** start of Raw records **

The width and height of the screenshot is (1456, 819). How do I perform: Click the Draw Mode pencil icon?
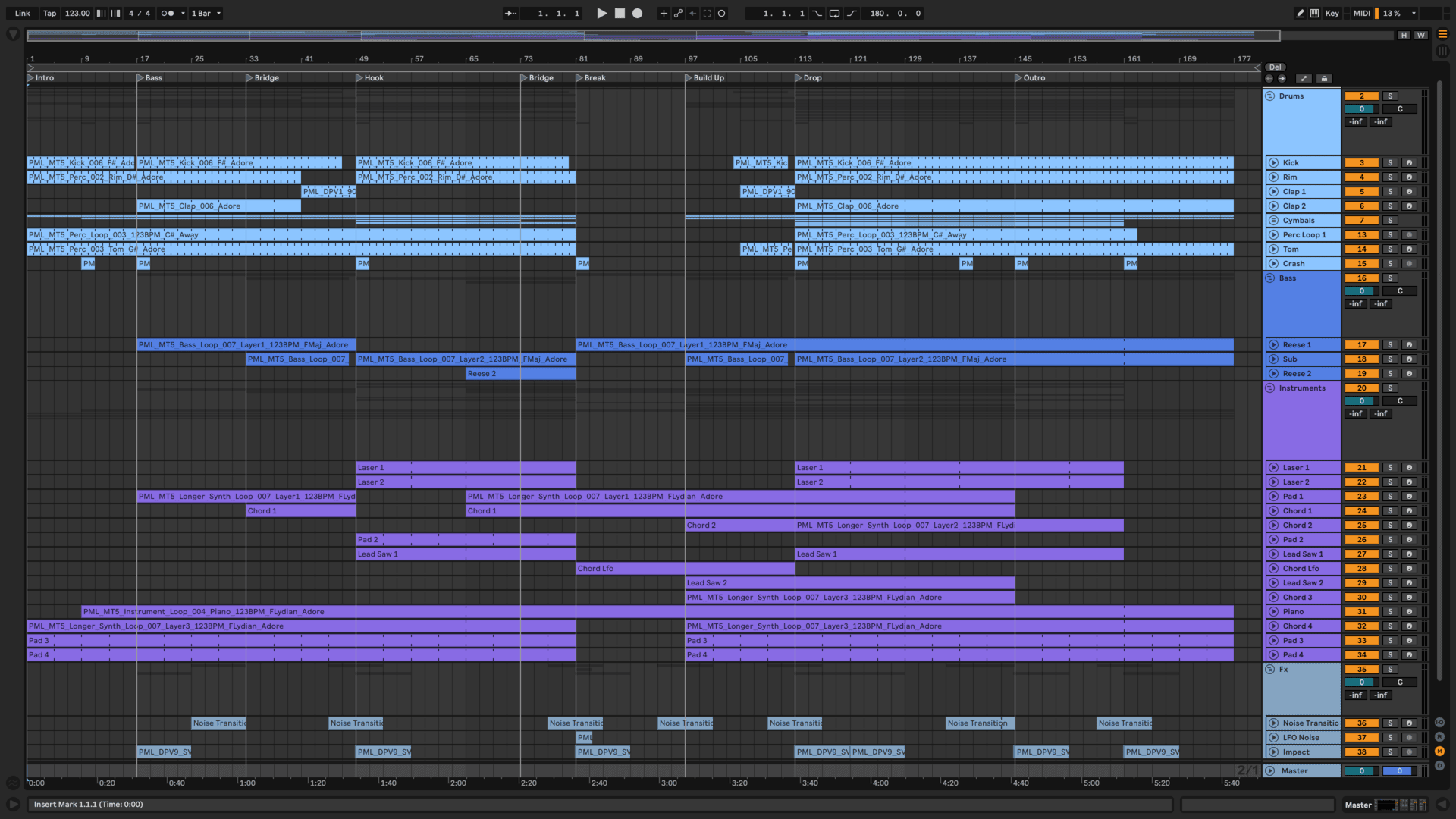coord(1300,13)
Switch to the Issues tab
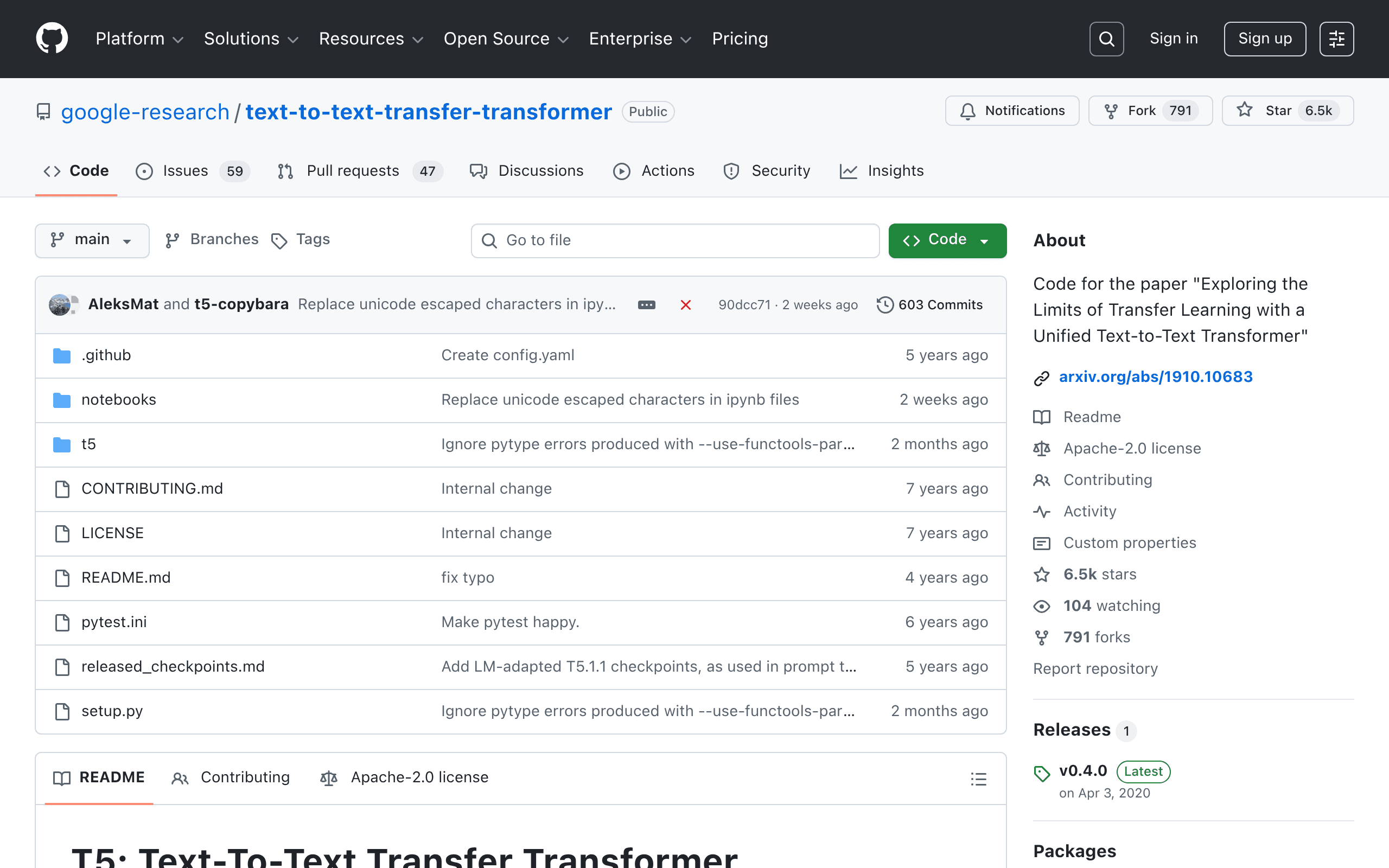Image resolution: width=1389 pixels, height=868 pixels. 193,171
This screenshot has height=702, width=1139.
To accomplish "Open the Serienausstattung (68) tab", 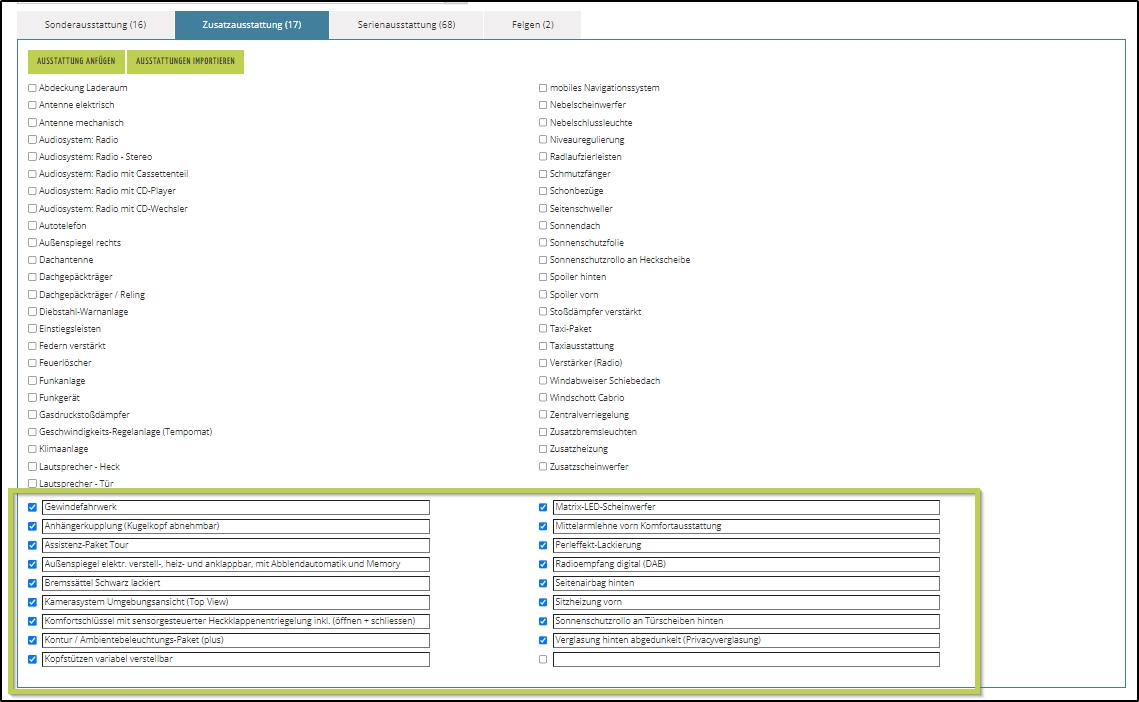I will [406, 24].
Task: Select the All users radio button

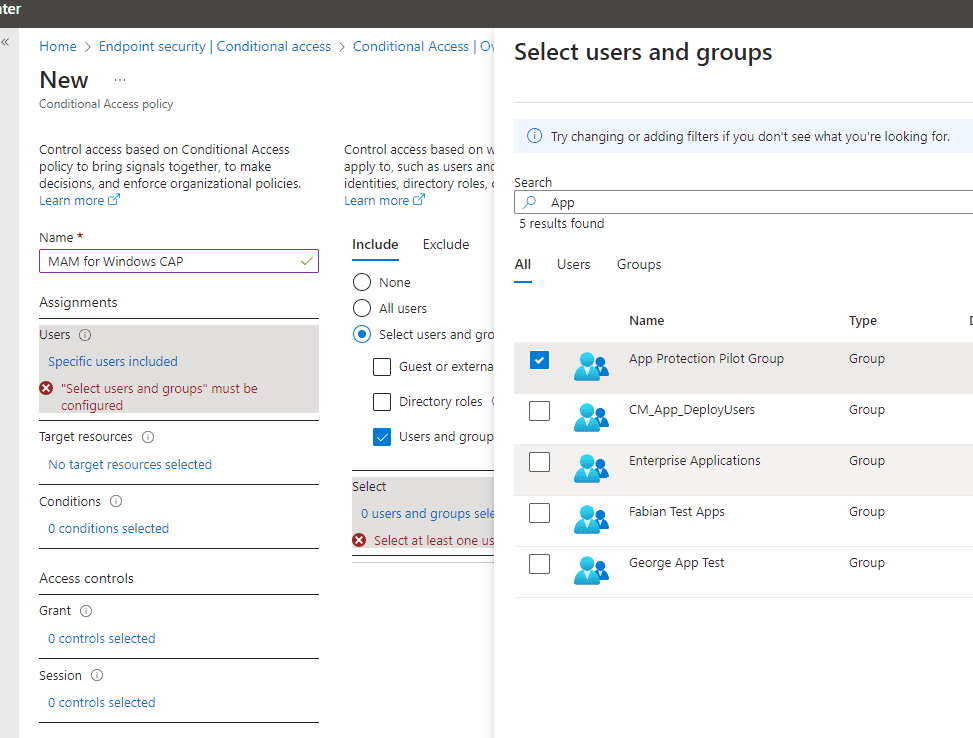Action: [x=361, y=308]
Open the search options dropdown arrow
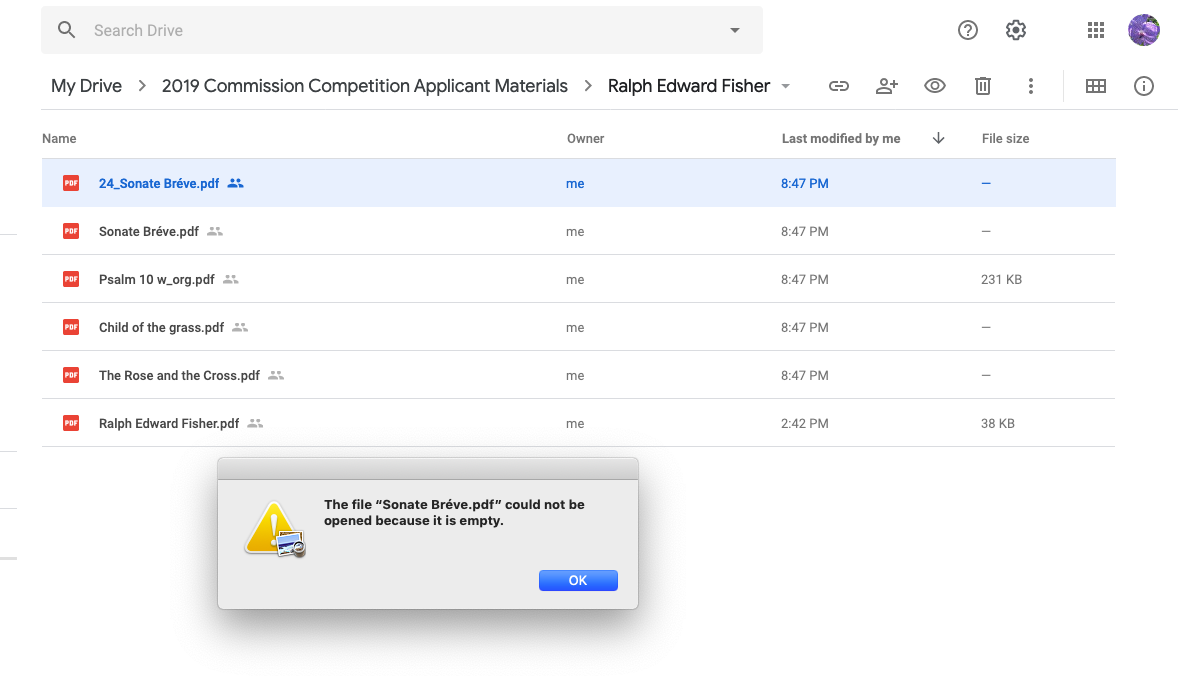The image size is (1178, 689). pyautogui.click(x=733, y=30)
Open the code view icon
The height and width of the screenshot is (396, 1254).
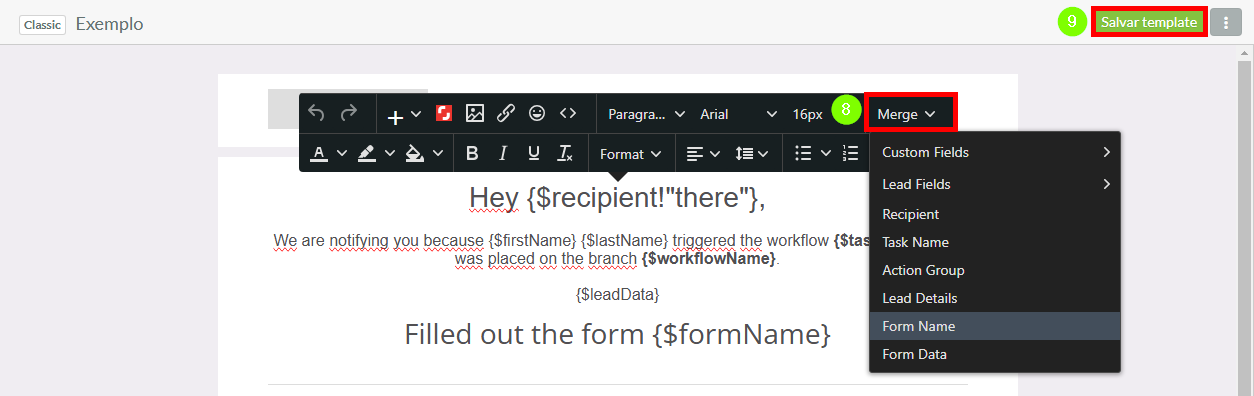tap(568, 114)
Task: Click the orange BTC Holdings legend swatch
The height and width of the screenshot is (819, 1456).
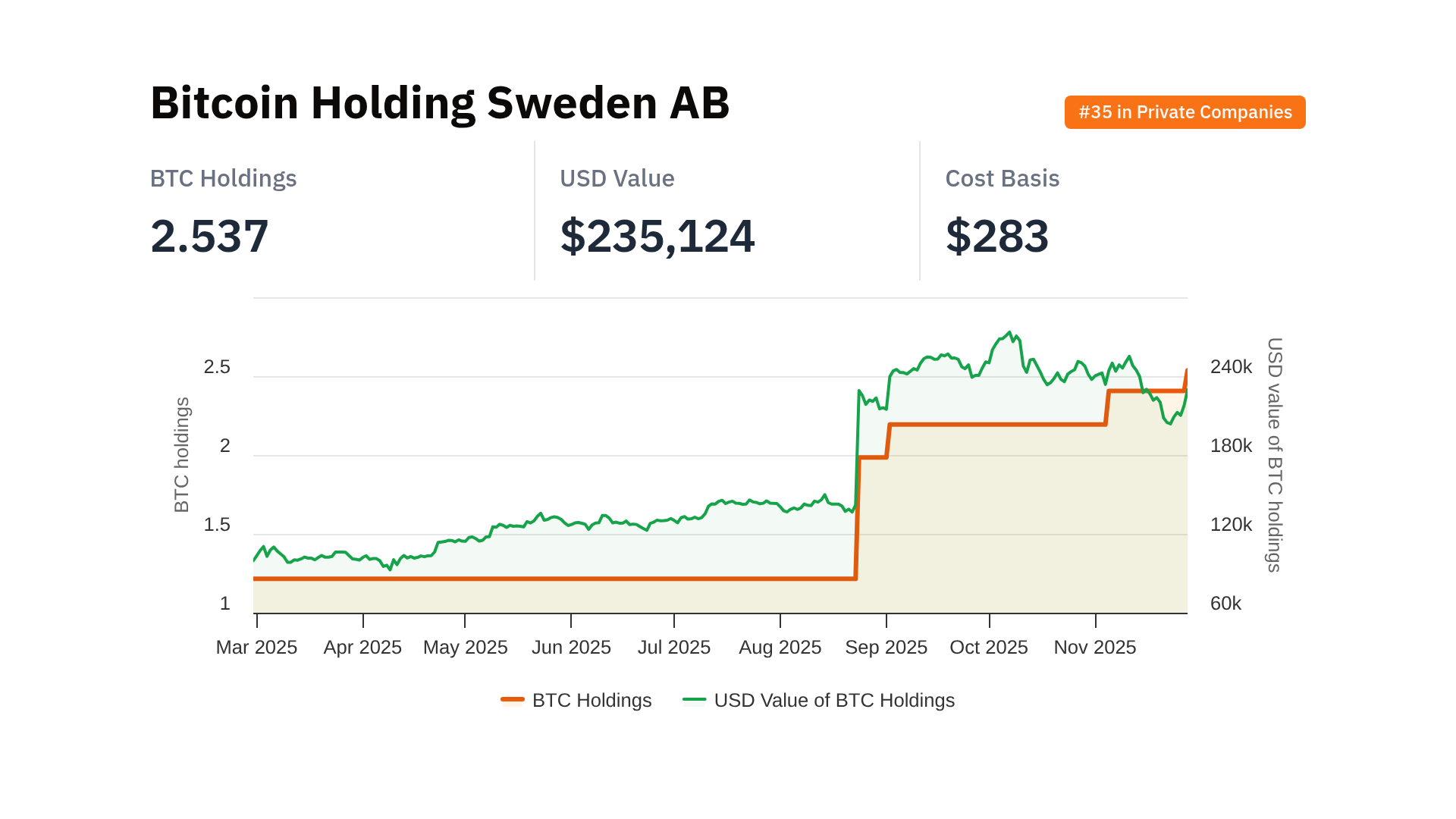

** end of Raw records **

What you need to do: Echo every line from the one containing "Task: Select the All users radio button" through the last line, omitting the pictures.

Reply to the exercise:
Task: Select the All users radio button

Action: [x=361, y=308]
Open the search options dropdown arrow
The image size is (1178, 689). pyautogui.click(x=733, y=30)
Open the code view icon
The height and width of the screenshot is (396, 1254).
tap(568, 114)
Task: Click the orange BTC Holdings legend swatch
The height and width of the screenshot is (819, 1456).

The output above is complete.